◆ RECORDS TO PROCESS:
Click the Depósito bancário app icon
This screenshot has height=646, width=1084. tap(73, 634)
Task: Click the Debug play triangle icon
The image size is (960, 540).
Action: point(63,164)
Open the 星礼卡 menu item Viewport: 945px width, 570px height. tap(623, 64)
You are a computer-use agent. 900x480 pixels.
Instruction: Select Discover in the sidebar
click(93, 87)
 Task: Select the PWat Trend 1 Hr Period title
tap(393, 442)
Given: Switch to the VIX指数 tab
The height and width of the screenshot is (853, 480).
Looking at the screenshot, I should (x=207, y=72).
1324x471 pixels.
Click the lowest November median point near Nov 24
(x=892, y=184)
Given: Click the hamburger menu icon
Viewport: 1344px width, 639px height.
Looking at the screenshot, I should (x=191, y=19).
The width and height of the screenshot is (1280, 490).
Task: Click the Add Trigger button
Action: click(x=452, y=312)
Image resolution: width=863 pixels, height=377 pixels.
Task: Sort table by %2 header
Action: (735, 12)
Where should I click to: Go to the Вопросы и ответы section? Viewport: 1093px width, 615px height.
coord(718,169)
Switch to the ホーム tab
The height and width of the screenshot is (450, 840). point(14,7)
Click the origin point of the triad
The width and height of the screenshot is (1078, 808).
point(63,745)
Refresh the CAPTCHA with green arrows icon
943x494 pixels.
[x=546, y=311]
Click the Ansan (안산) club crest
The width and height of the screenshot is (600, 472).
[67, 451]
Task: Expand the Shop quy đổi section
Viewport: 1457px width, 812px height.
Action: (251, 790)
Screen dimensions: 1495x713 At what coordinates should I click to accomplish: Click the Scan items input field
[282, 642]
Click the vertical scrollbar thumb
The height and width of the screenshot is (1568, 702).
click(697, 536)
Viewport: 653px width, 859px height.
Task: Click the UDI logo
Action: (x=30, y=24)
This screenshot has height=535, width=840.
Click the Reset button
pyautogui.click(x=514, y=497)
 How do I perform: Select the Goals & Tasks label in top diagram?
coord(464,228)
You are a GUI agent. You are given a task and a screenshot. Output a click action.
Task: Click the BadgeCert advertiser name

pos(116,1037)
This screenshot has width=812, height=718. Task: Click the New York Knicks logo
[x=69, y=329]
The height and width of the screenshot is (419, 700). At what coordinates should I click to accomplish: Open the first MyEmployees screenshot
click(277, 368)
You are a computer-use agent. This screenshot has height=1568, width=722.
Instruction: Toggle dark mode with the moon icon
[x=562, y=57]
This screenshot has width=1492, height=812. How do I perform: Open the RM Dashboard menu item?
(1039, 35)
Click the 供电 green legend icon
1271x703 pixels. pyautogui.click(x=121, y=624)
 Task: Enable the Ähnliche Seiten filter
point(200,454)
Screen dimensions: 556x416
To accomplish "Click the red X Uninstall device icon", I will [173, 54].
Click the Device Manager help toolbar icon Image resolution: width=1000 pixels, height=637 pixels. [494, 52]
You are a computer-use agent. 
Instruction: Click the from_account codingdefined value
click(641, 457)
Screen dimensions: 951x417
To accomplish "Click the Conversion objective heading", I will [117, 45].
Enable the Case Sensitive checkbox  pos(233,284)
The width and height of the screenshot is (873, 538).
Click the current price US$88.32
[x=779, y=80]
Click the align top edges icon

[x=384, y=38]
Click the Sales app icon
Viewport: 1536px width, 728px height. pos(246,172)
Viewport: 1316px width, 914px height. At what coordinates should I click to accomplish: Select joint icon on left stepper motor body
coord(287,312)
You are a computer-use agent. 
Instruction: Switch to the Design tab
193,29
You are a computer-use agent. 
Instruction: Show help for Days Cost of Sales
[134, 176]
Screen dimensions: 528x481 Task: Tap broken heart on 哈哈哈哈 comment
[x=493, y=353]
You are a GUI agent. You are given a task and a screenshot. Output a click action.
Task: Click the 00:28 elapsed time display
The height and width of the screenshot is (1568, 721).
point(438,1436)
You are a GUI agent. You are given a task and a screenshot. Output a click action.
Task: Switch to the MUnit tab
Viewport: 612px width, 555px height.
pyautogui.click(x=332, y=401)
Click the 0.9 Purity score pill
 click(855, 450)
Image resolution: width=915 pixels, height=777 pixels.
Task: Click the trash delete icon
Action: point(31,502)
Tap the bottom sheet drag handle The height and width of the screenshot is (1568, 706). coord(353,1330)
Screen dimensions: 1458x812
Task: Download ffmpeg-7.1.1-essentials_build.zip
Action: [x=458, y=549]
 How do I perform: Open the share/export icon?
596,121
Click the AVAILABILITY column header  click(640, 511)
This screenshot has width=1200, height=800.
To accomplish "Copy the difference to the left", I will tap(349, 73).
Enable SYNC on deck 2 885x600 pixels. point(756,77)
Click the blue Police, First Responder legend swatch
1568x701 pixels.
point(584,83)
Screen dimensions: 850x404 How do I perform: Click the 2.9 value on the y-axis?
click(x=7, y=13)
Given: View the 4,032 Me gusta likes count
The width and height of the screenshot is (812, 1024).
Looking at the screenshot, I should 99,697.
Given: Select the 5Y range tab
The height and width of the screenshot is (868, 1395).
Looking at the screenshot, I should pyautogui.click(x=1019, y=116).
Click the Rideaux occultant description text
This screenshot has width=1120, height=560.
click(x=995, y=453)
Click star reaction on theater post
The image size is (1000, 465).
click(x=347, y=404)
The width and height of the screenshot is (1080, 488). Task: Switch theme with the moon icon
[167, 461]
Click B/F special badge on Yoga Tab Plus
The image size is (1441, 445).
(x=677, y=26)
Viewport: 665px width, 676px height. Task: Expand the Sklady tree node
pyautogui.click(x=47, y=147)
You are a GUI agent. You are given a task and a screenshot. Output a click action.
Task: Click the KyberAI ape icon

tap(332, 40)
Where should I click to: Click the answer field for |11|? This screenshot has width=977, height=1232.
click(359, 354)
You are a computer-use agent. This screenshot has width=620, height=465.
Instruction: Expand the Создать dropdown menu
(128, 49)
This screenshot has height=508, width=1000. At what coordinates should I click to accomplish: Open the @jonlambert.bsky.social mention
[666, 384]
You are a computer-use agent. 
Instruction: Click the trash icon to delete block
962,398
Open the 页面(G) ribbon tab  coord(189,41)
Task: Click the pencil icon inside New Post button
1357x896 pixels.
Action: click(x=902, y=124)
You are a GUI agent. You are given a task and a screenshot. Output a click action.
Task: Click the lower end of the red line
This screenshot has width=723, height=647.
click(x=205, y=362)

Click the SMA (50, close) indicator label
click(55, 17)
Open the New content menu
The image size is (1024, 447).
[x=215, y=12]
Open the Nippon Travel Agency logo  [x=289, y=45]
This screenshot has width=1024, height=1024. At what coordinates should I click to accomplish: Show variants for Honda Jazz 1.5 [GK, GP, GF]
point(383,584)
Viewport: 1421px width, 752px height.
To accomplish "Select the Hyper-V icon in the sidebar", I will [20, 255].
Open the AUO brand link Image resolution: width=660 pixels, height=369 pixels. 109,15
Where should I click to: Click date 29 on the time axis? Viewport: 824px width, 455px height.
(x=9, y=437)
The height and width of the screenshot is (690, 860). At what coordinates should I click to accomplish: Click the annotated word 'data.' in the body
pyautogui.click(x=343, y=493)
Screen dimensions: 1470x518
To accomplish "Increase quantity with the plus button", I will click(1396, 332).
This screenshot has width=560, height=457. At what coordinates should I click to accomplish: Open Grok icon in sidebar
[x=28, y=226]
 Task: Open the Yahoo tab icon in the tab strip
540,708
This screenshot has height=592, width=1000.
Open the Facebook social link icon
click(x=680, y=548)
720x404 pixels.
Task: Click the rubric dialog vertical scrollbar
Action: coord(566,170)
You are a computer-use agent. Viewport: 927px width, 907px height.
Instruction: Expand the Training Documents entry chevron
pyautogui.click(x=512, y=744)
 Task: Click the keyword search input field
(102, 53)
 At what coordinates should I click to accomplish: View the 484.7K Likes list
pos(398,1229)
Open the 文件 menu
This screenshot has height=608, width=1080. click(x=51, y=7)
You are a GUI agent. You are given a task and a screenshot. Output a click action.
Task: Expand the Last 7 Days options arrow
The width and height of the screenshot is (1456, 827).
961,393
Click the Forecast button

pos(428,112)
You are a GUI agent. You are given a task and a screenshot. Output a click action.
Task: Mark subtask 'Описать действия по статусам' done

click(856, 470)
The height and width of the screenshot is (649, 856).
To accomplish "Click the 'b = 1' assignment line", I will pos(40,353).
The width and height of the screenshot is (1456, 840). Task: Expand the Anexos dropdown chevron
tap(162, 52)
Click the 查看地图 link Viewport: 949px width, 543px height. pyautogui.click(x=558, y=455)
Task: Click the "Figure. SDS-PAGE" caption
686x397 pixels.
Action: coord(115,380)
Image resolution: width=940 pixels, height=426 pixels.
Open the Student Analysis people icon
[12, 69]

◆ DESCRIPTION OF THE TASK: Which lines of the records above hold the word "will"? Copy each of them.

◆ EXERCISE RESPONSE:
To accomplish "Click the red X Uninstall device icon", I will [173, 54].
To accomplish "Click the Conversion objective heading", I will [117, 45].
To accomplish "Copy the difference to the left", I will tap(349, 73).
To accomplish "Select the Hyper-V icon in the sidebar", I will [20, 255].
To accomplish "Increase quantity with the plus button", I will click(1396, 332).
To accomplish "Click the 'b = 1' assignment line", I will pos(40,353).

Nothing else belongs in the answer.